Data extracted from a collection:
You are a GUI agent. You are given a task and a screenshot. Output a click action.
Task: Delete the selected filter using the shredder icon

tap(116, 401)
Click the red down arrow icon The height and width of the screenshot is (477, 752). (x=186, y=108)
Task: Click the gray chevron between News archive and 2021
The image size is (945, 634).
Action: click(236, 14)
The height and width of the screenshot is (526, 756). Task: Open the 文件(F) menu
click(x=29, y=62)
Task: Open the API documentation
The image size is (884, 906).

### Description of the task
In full and word for word, output the entries.

### Solution
You are a GUI agent. You are given a task and a screenshot. Output a click action.
Task: Delete the selected filter using the shredder icon

tap(116, 401)
Click the red down arrow icon The height and width of the screenshot is (477, 752). (x=186, y=108)
Task: Click the gray chevron between News archive and 2021
The image size is (945, 634).
Action: click(236, 14)
The height and width of the screenshot is (526, 756). Task: Open the 文件(F) menu
click(x=29, y=62)
Task: Open the API documentation
The image size is (884, 906).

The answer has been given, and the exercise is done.